There's a lot of moments for the citizens of Gotham to shine, or fail, as well.

I also thought the soundtrack was very good. It doesn't smack you over the head with the inspirational zing of Danny Elfman's work. The James Newtwon Howard and Hans Zimmer music is powerful, often punctuated with disturbing quite buzzes that makes you uncomfortable, wondering what's coming next.

I will say, that I don't recommend this film for kids at all. By omitting all profanity, sexuality, and having only incidental blood, the violence and sadistic acts that occur make it completely inappropriate for anyone under 10. I'd even watch it yourself to see if 11 or 12 year olds should watch it. It pushes the "almost R" limit more than any PG-13 movie I can think of. The Joker's actions and face are certainly the stuff of nightmares, but the scarred side of Dent's face once he becomes Two-Face is a grotesque masterpiece that's hard to look at. You can see bits of exposed bone and facial tendons, along with a fully exposed eyeball that is very discomforting to see look all about. Not cartoony in the least.

It's a shame that the merchandising aspect of this movie totally makes it seem kid friendly because all of those cereal boxes and fast food meals pimping it out are very misleading for parents who don't know any better. Personally, I think they should have just kicked it up a bit further and went for the R. It's a lot more shocking than The Matrix films.

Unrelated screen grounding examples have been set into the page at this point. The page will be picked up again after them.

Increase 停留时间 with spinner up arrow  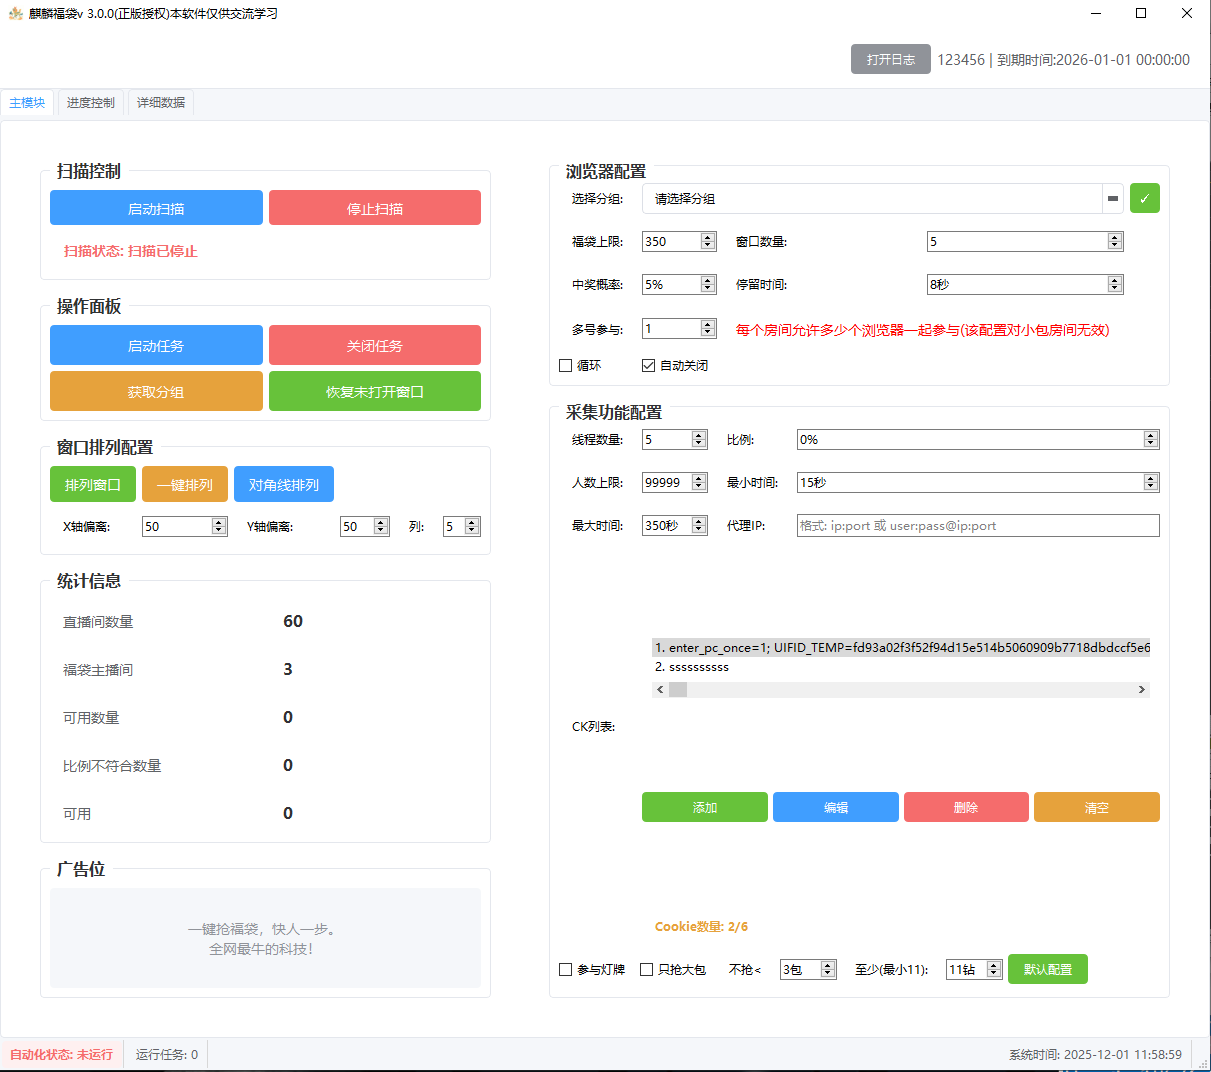point(1115,280)
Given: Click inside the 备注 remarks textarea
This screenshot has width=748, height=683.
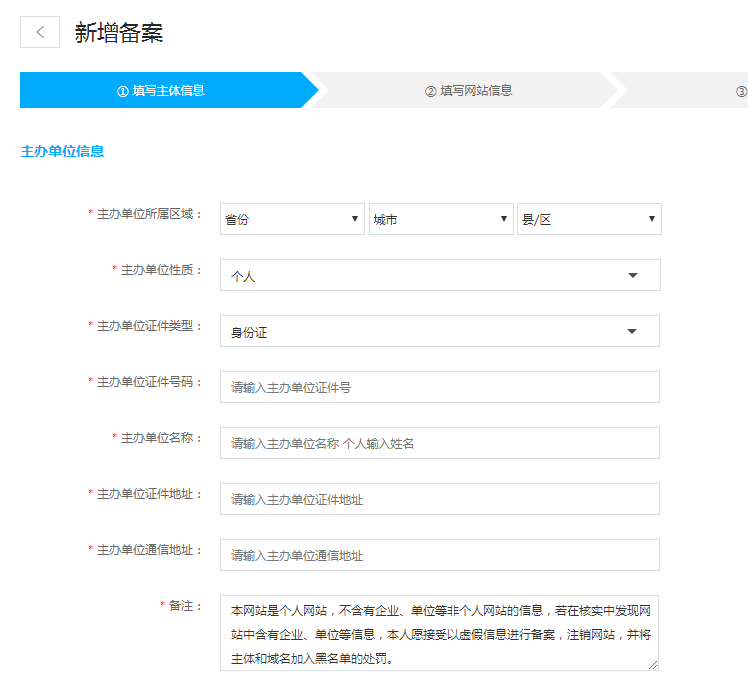Looking at the screenshot, I should pos(439,634).
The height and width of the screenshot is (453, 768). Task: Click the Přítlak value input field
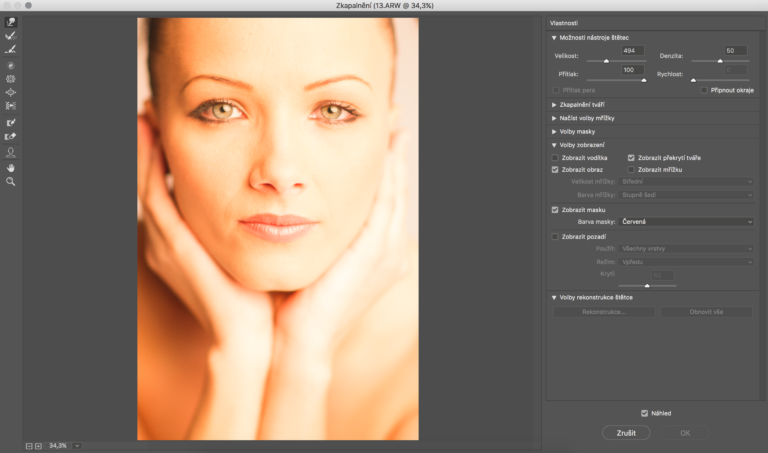(632, 70)
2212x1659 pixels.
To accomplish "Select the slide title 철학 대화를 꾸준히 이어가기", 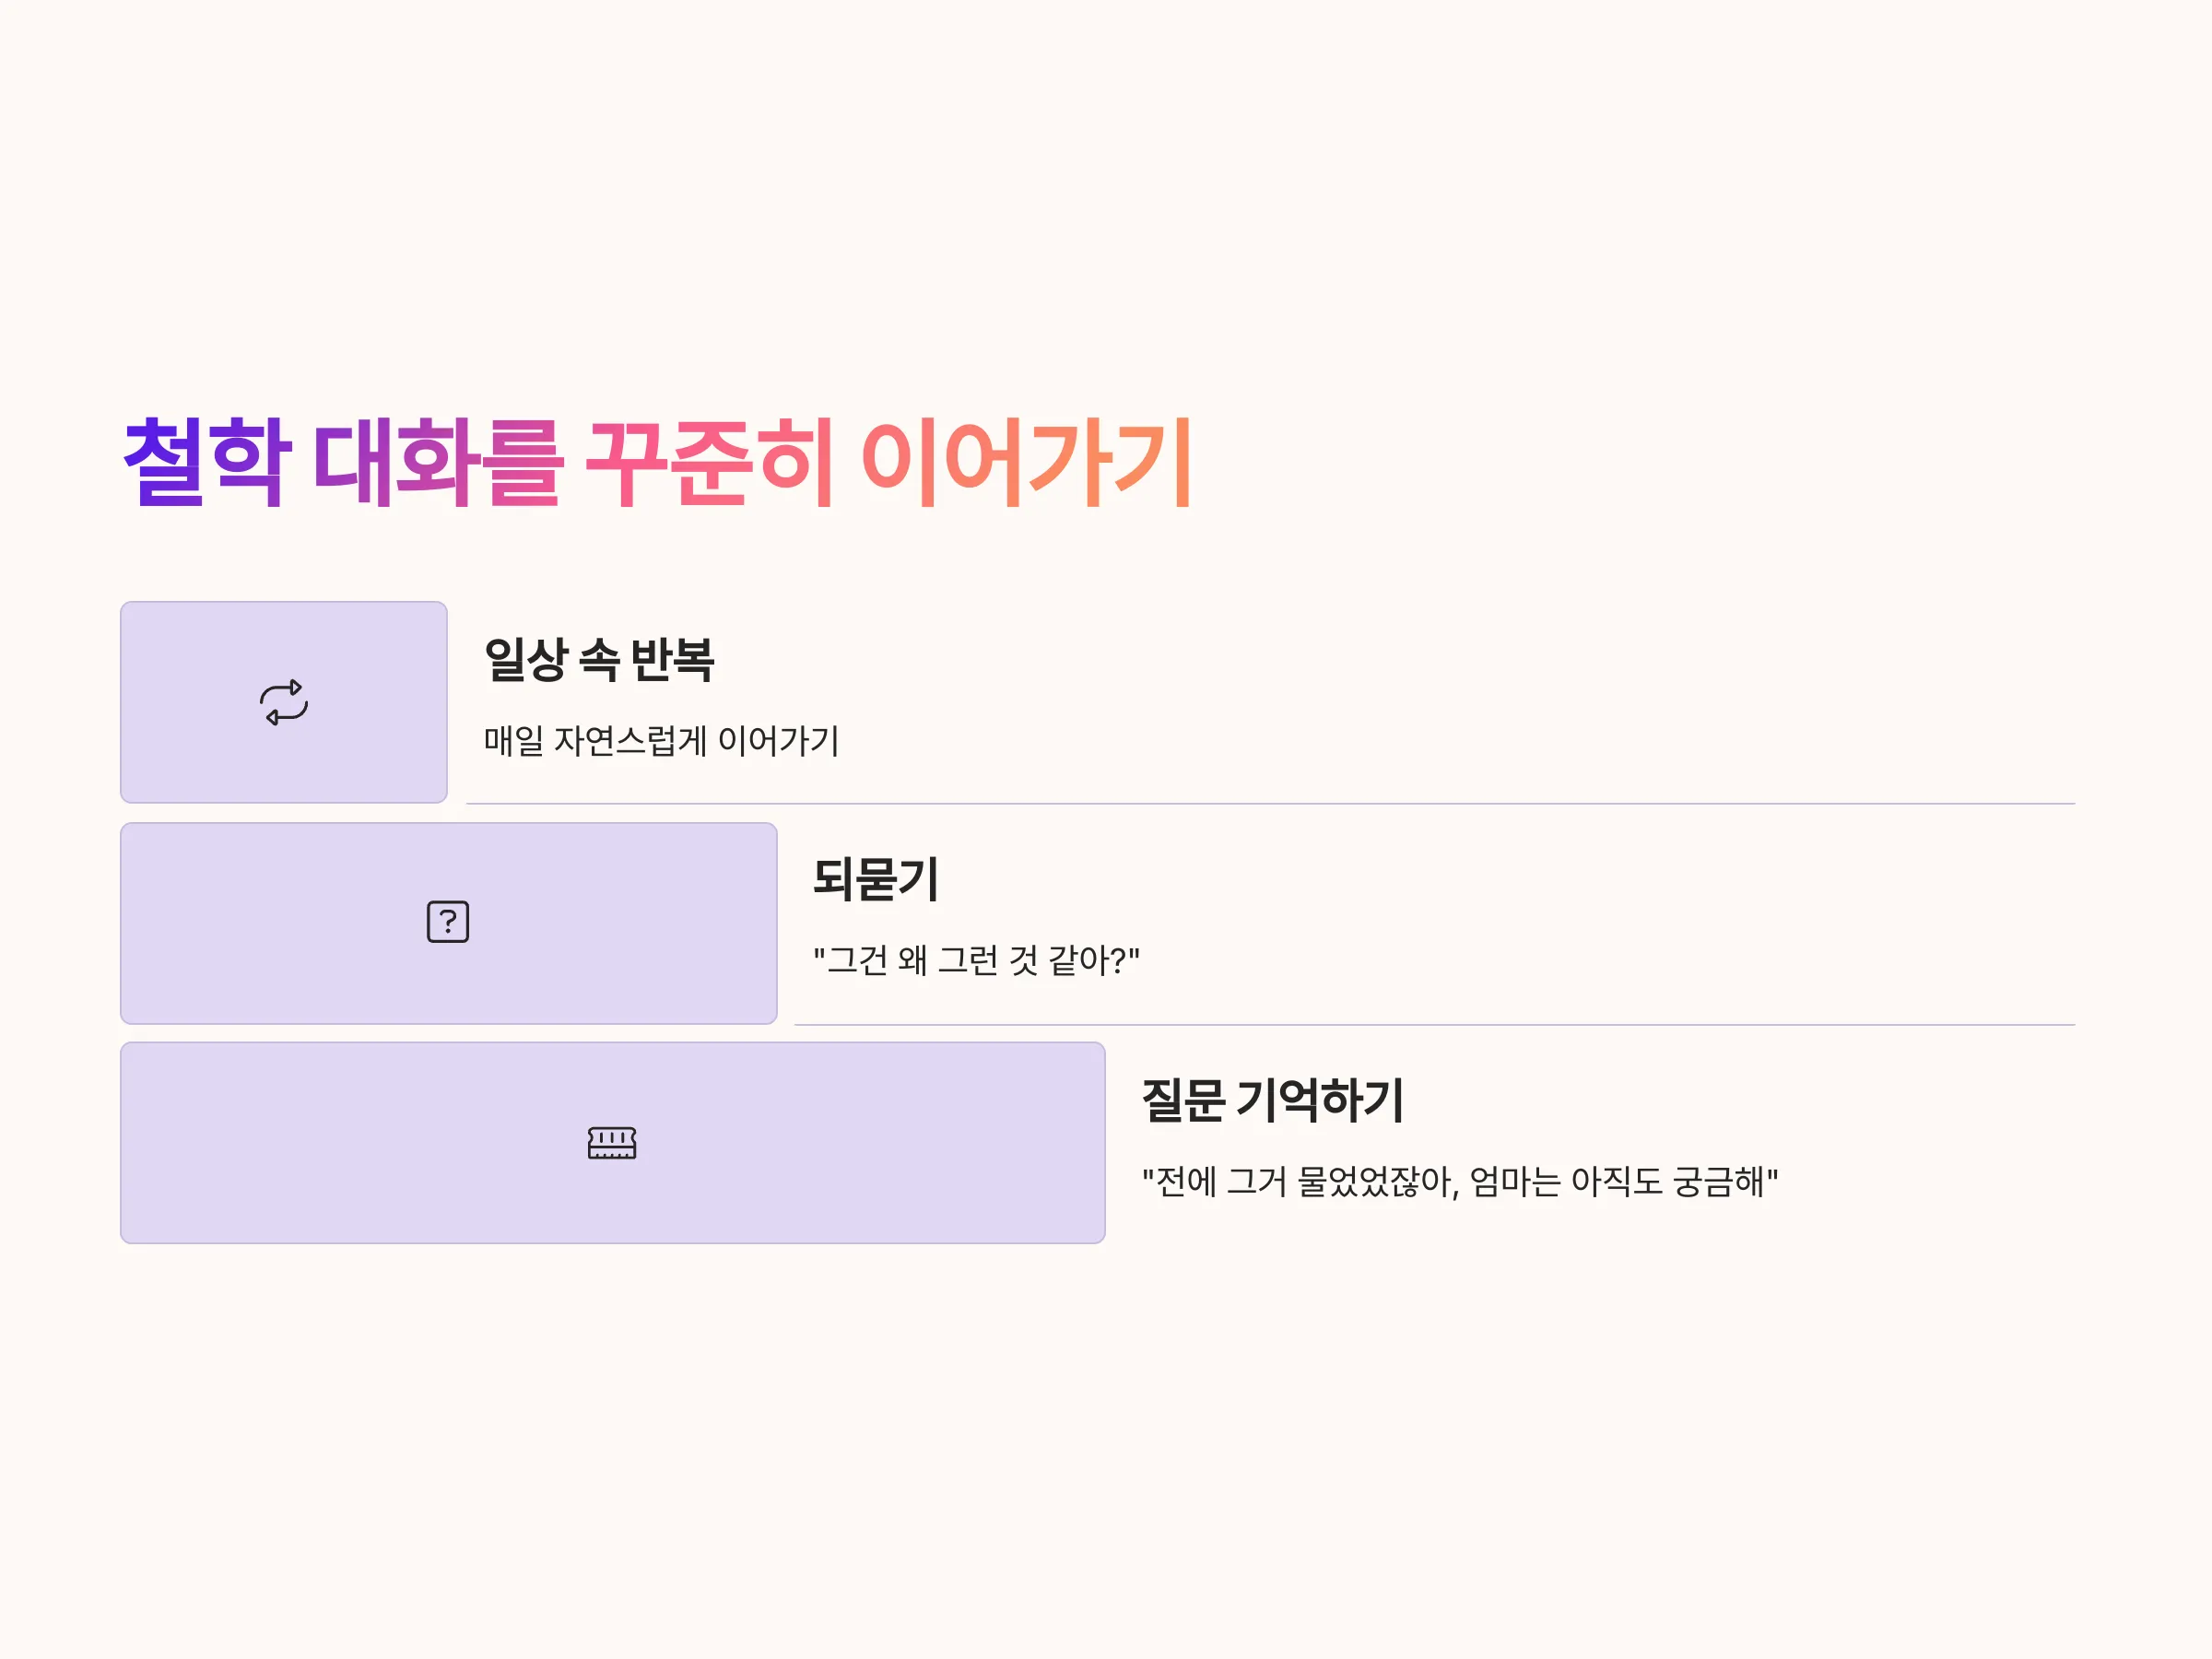I will coord(657,462).
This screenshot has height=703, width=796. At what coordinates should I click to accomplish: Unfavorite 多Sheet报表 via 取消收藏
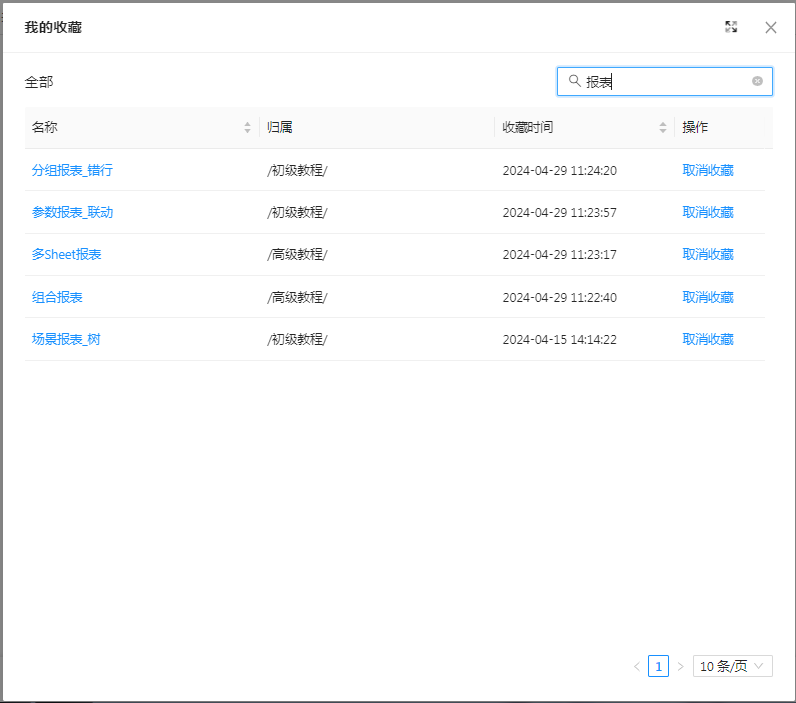tap(708, 254)
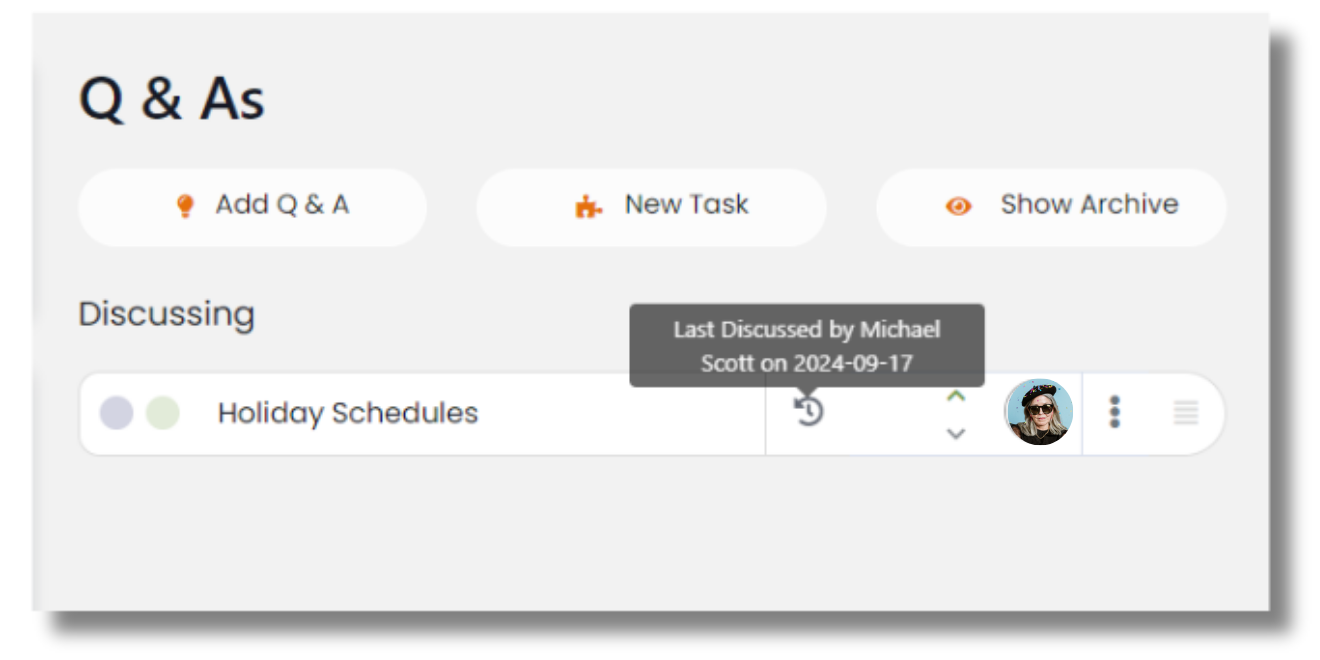The height and width of the screenshot is (660, 1320).
Task: Click the drag handle lines icon
Action: click(x=1186, y=412)
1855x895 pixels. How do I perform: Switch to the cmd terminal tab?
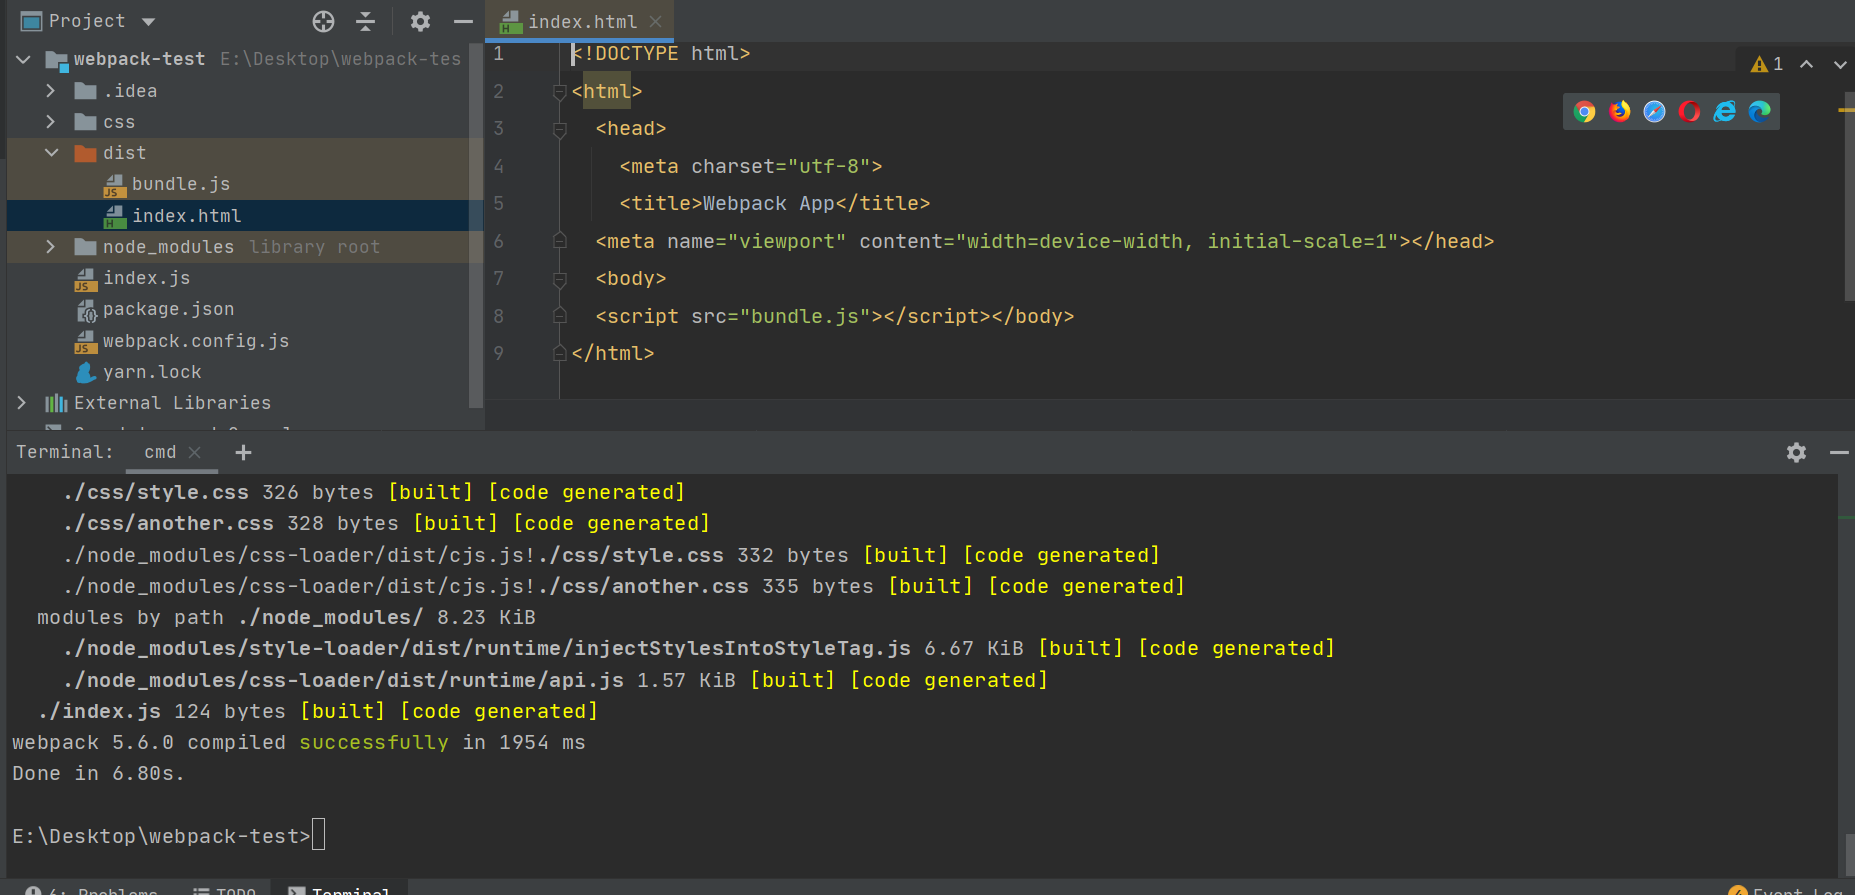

The Dark Knight is a great movie with a lot to say, and a lot to look at. Lots to scare you and lots to thrill you. I think it's now the movie to beat for the year, too. I loved Iron Man a lot, but The Dark Knight is a whole new level of superhero film. I feel like I could write 5 more pages about how much I like it, but then I'd have to start spoiling the film.

And yes, thanks again to Heath Ledger for finally giving me the Joker, and Batman film, I've been waiting for.